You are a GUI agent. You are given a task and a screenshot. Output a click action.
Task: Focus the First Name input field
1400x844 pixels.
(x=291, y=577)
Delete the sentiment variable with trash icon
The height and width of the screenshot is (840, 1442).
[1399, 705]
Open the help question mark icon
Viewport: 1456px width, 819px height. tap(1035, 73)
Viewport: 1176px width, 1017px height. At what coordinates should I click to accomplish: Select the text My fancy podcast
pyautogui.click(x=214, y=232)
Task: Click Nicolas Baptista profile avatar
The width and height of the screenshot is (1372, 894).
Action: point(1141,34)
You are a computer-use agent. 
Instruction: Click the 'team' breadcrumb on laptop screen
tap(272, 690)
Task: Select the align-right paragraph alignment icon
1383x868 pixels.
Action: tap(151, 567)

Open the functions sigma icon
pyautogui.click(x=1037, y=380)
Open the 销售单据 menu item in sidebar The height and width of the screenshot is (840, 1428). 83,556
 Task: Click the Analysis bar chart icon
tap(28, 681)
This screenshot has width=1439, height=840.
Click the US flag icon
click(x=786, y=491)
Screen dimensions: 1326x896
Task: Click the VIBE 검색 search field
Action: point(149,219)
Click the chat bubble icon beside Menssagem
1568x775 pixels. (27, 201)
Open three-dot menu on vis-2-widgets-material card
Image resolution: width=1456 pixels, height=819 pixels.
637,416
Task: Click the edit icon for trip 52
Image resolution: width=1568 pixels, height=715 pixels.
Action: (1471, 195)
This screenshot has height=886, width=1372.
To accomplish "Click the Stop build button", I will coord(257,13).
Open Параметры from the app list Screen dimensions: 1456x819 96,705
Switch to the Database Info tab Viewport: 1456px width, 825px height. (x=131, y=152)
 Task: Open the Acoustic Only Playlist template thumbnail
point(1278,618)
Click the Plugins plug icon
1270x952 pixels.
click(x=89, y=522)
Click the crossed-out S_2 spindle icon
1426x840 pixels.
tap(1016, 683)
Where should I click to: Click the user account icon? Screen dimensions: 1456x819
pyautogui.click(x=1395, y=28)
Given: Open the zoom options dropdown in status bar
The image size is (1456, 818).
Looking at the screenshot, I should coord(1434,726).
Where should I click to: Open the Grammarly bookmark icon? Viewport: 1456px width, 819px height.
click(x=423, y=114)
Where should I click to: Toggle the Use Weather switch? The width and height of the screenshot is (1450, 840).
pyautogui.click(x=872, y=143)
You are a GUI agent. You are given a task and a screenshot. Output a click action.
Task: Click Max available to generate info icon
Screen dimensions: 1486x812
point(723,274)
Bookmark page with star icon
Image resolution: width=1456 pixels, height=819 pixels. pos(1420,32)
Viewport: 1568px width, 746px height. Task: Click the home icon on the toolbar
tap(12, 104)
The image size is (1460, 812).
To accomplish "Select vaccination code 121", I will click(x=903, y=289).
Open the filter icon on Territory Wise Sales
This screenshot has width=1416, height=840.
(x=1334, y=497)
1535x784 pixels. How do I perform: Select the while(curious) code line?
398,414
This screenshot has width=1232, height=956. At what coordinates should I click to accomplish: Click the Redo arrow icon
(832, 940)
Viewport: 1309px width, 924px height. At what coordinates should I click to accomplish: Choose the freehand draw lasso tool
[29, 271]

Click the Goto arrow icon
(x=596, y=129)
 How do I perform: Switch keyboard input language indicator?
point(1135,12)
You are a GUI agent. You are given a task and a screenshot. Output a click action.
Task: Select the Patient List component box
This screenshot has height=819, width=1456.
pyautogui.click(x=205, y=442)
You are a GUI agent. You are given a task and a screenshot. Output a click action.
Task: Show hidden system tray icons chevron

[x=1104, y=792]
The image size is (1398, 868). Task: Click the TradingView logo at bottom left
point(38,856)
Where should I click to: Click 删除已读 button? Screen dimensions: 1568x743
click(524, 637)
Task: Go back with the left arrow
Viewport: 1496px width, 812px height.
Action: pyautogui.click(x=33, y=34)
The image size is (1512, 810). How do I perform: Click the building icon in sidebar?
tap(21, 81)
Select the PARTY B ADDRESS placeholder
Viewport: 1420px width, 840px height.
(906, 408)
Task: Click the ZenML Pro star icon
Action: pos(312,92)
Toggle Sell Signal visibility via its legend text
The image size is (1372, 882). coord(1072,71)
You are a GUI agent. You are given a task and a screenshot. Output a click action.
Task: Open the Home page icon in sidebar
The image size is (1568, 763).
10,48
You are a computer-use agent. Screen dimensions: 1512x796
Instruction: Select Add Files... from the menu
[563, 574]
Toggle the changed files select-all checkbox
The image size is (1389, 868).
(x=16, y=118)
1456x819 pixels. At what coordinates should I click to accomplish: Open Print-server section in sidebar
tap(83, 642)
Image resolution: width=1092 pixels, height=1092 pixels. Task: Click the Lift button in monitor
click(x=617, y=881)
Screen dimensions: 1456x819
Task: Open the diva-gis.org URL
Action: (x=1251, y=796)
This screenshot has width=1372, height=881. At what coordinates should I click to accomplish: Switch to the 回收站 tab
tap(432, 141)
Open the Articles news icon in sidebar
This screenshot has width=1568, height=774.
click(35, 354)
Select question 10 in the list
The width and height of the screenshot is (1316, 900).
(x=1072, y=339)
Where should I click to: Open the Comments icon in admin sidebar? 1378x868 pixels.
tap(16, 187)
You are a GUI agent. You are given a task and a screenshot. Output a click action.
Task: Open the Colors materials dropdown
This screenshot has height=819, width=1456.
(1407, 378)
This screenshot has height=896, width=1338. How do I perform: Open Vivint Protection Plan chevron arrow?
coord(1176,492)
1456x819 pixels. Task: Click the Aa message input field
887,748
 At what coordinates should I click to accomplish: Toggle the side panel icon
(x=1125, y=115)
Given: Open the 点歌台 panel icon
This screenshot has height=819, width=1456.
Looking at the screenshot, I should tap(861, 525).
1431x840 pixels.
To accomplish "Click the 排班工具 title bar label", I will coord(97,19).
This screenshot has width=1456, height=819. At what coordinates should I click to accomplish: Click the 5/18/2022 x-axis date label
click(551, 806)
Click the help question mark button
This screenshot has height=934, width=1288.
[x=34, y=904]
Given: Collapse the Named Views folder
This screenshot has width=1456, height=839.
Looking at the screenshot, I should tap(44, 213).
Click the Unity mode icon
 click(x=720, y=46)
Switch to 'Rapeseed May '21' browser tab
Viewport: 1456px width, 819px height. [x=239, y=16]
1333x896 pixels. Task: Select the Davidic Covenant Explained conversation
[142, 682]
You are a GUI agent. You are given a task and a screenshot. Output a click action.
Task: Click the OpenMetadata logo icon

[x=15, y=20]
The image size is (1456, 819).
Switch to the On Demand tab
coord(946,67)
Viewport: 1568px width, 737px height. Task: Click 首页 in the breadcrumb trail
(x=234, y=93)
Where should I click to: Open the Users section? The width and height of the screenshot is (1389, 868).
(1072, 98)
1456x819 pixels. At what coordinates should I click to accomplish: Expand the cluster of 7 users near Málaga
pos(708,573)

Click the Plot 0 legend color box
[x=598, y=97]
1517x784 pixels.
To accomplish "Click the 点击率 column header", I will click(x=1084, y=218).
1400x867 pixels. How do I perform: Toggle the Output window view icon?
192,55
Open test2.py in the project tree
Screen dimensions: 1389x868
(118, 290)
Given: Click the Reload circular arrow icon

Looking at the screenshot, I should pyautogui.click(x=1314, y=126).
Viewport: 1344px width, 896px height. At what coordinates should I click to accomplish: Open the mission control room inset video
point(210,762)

· · ·

WHAT THE EXERCISE ASKS => Wherever a line above contains the string "will", copy that line.

EXERCISE ANSWER =>
To accomplish "Click the Stop build button", I will coord(257,13).
To accomplish "Select vaccination code 121", I will click(x=903, y=289).
To accomplish "Click the 排班工具 title bar label", I will coord(97,19).
To accomplish "Click the 点击率 column header", I will click(x=1084, y=218).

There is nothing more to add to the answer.